Sunday, June 02, 2013

Star Report Says Nonprofit Head Indicted In Indy Land Bank Fraud Scheme Had History Of Fraud And Forgery

David Johnson is one of five men facing indictment by the U.S. Attorney's Office for participation in a scheme with members of Mayor Greg Ballard's administration to defraud the City of Indianapolis' Land Bank program. He's the executive director of the Indiana Minority AIDS Coalition ("IMAC"), which supposedly assists low-income minorities afflicted with HIV/AIDS in obtaining affordable housing and other needs.
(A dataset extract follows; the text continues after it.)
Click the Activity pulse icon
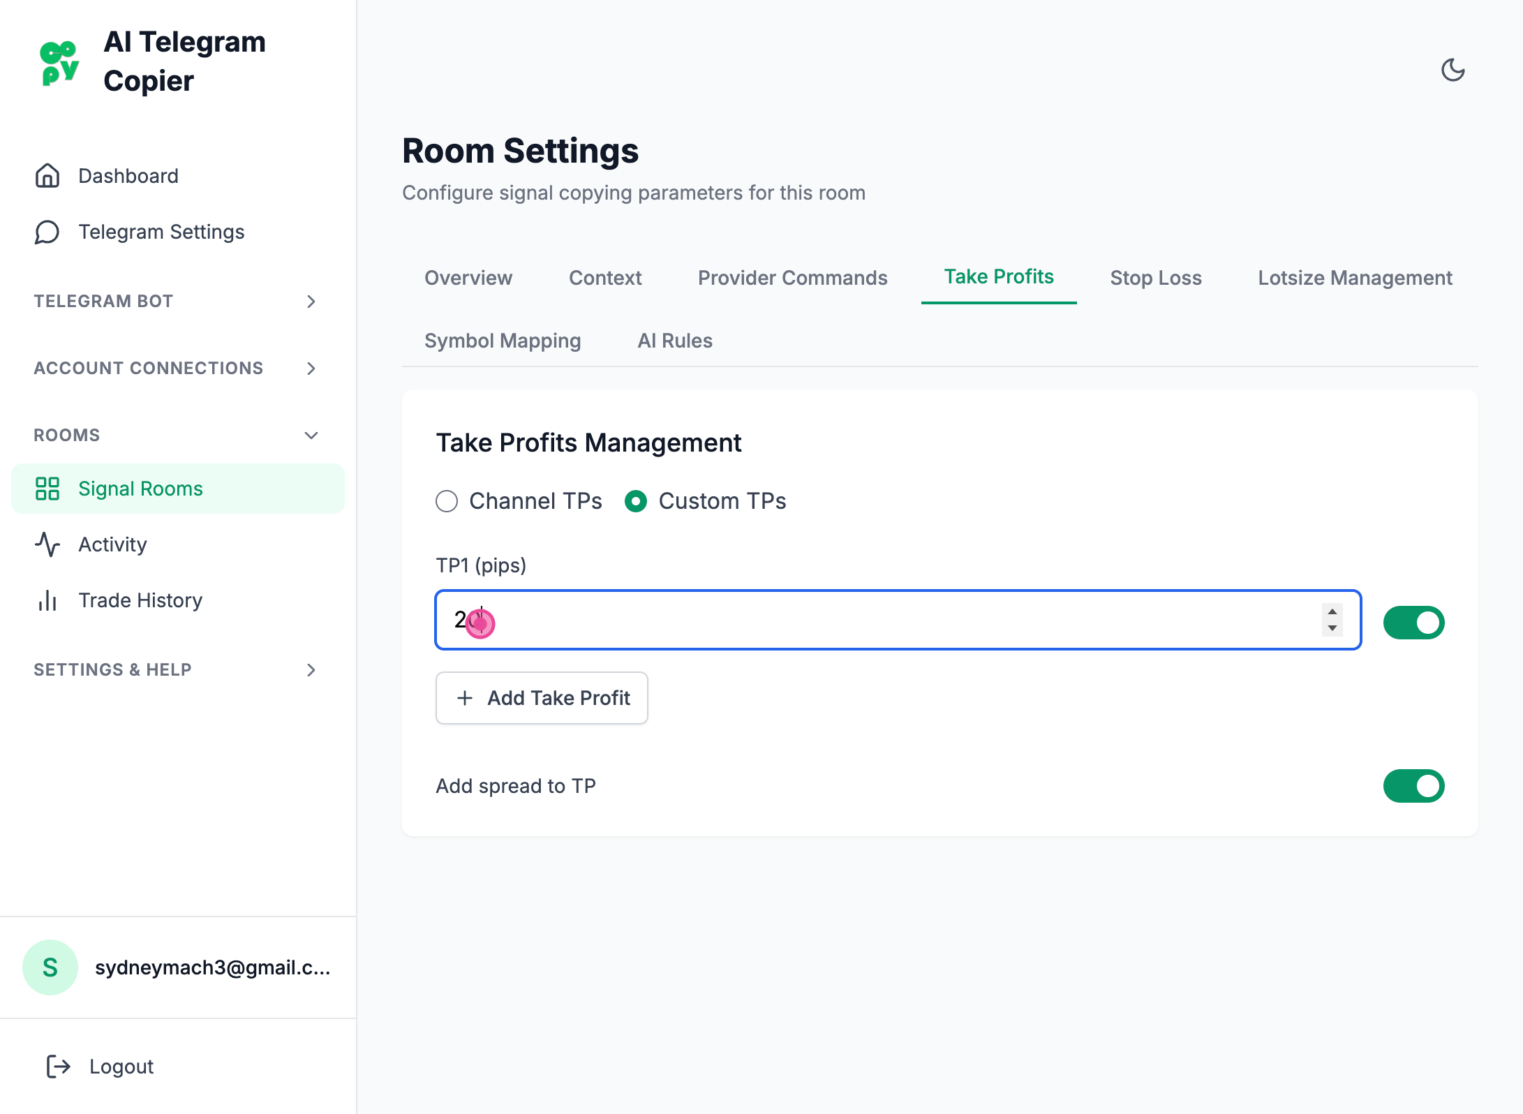[x=47, y=544]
The Star's Tony Cook reports today that Johnson has a long history of engaging in criminal activity, including stealing checks from employers to make deposits in his personal bank accounts, creating fake IDs to obtain loans and even using a false identity to obtain a root canal from a dentist.
Despite a criminal past that includes convictions for forgery, theft and fraud, David Johnson became a key participant in the city of Indianapolis’s effort to redevelop vacant homes in some of the city’s poorest neighborhoods.
His organization, Indiana Minority AIDS Coalition, bought 37 properties for as little as $1,000 each through the city’s land bank program, which is intended to put abandoned properties into the hands of responsible owners.
Now, Johnson is one of five men facing a federal indictment for participating in an alleged fraud and kickback scheme involving some of those properties.
Johnson, 47, is accused of providing kickbacks to the city’s land bank manager, Reggie Walton, as part of a money-making plot under which his Minority AIDS Coalition and another group took advantage of rules favoring nonprofits to buy properties from the city on the cheap, then quickly sell them to for-profit investors.
Those accusations, coupled with Johnson’s long white-collar crime history, raise new questions about how the city vets those with whom it does business.
Ballard's spokesman, Marc Lotter, claims the administration does a thorough job of vetting nonprofit organizations that do business with the city, such as checking to see if it is registered with the IRS, has a stated mission, has been in business for at least a year, is financially stable and current in the payment of its taxes. That's a pretty low threshold. I tried to find tax returns and other information about the organization online. IMAC's website is devoid of any real information and GuideStar, an online service that provides transparency for nonprofit organizations, had little information about the organization.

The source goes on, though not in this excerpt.